Prices and production

Crude closed on Wednesday at $62.05 a barrel, the highest level in more than six months, after rising $5 in the last three days. Although the US crude inventory dropped by 2.1 million barrels and the Nigerian militants are talking about blocking exports, most of the increase still appears to be related to financial markets. US demand for oil products over the last four weeks is down 7.6 percent over last year and refinery utilization last week was at a relatively low 81.8 percent. While gasoline demand is only down by 1.2 percent year over year, distillate consumption is down 12 percent, reflecting the decline in demand for transportation.

Despite more bad economic news, investor optimism that the economic situation is easing continues to contribute to rising oil prices. The US dollar continues to decline and on Wednesday reached its lowest level against the Euro since early January. A falling dollar, which triggers a flight to oil as a hedge, is likely a major reason for the rapid price rise this week.

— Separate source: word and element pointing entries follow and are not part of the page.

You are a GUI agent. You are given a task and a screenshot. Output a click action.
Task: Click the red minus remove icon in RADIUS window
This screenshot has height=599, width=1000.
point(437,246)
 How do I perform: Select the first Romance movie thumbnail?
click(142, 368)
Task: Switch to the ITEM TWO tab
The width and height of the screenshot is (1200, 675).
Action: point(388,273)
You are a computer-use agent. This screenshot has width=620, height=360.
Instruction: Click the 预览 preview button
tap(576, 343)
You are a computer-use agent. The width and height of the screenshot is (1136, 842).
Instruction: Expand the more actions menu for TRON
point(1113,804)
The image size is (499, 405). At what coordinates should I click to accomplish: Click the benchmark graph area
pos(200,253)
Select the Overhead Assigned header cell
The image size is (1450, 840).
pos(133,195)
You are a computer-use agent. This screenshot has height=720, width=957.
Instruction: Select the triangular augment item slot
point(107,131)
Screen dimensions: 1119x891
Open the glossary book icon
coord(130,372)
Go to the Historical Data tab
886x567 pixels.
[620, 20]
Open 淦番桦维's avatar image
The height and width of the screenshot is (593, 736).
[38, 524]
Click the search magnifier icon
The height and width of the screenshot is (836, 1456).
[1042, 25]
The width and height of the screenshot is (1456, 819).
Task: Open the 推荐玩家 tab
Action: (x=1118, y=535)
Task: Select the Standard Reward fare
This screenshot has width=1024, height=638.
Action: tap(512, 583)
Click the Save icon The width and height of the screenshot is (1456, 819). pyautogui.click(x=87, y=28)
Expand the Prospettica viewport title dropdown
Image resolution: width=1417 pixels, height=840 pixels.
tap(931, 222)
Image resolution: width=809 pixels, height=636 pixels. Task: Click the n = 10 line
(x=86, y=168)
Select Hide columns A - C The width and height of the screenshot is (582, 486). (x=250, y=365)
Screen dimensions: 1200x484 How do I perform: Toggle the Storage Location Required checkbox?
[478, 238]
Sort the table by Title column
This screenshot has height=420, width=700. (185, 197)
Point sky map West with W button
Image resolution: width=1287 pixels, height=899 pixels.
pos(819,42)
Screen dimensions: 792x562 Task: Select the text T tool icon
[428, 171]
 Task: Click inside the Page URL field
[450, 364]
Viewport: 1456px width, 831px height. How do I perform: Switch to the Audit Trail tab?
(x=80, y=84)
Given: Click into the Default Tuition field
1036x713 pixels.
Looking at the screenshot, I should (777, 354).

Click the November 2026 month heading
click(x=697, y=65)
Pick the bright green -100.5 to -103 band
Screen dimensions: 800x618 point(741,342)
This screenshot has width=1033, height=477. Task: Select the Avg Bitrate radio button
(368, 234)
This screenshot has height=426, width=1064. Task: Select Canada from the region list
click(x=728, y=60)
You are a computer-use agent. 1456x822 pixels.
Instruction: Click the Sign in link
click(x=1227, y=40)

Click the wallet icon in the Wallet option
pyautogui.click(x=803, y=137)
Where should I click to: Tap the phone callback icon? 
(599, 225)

Crude prices have now surged by more than 70 percent since the February low of around $34 a barrel. Given that global economic conditions and the demand for oil have steadily deteriorated during the last three months, many are surprised by this sudden move. Opinions are split with some seeing oil rising to $70, while others believe the rally is overdone and is not supported by fundamentals.

With oil prices surging, no one expects a further cut in OPEC production at next week’s meeting. Some worry that the increasing fighting in Nigeria could lead to a further reduction in exports which are now at 1.6 million b/d after having been as low as 1.2 million b/d in April.

Brazil turns to China

The global financial crisis and low oil prices have forced yet another country to Beijing for help in developing its oil resources. Petrobras, Brazil’s state oil company, needs to invest some $174 billion over the next five years to develop its newly discovered deepwater deposits. In return for a $10 billion loan, Brazil will send China 150,000 b/d of oil starting this year and this will increase to 200,000 b/d between 2010 and 2019.

In recent months, China has loaned Russia $25 billion in return for 300,000 b/d for the next 20 years and already is receiving about 200,000 b/d from Venezuela in return for a $4 billion loan. President Chavez is talking about increasing the sales to China to 1 million b/d in the next few years and Beijing is already building refineries to process the heavy Venezuelan oil.

Obama administration accord pushes MPG

Tuesday the administration announced a deal to accelerate improvements in US new-car fleet mileage requirements. The deadline moves up from 35 miles per gallon by 2020 to 35.5 mpg by 2016. In a break from years of acrimonious debate, the auto industry players and environmental groups both supported the accord.